Tyrosinase is a critical enzyme that converts monophenols to diphenols and then to melanin through o-quinone oxidation (Tian et al., 2019; Yu et al., 2019). Melanin is a pigment found in the skin of organisms that acts as a filter against UV rays. However, if it is synthesized excessively, freckles and age spots occur on the skin. Overexpression of melanin synthesis has also been reported to be associated with melanoma (Chang, 2009). Polyphenol oxidases, which are structurally similar to tyrosinase, cause browning in fruits and vegetables. Browning leads to deterioration of quality and taste in these foods (Brotzman et al., 2019; Chang, 2009). Inhibition of tyrosinase is one of the most rational solutions in the treatment of skin diseases due to abnormal melanin synthesis in medicine, in the preparation of skin whitening preparations in the cosmetics industry and in the prevention of browning in the food industry.

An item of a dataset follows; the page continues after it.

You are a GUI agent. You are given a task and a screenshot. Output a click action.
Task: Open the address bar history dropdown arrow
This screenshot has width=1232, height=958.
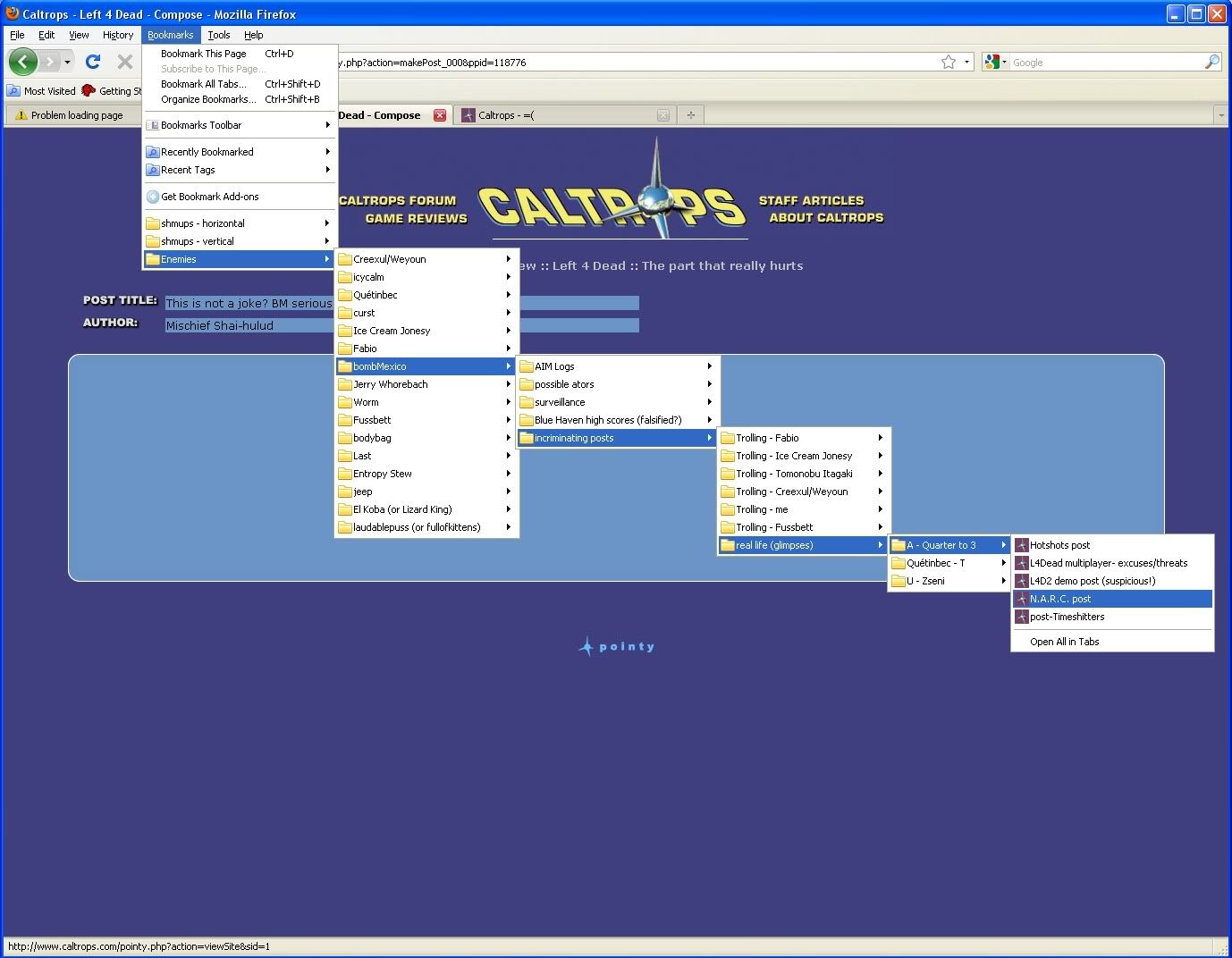pos(966,63)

Today, there are some synthetic substances used as tyrosinase inhibitors. However, natural tyrosinase inhibitors are more preferred on the grounds that their biocompatibility capacity is higher and they are sustainable. For this reason, researchers are investigating plant species for the discovery of new and effective tyrosinase inhibitors (Wang et al., 2020; Zolghadri et al., 2019).

In this study, roots, leaves and seeds of Draba cemileae (Karaer) were evaluated for their chemical compositions and biological activities. In addition to spectrophotometric and chromatographic analysis, total antioxidant activities of the extracts based on their chlorogenic acid equivalents (CAEs) of total phenolic and flavonoid contents were determined by performing square wave stripping voltammetry (SWSV) on multi-walled carbon nanotube paste electrode (MWCNTPE).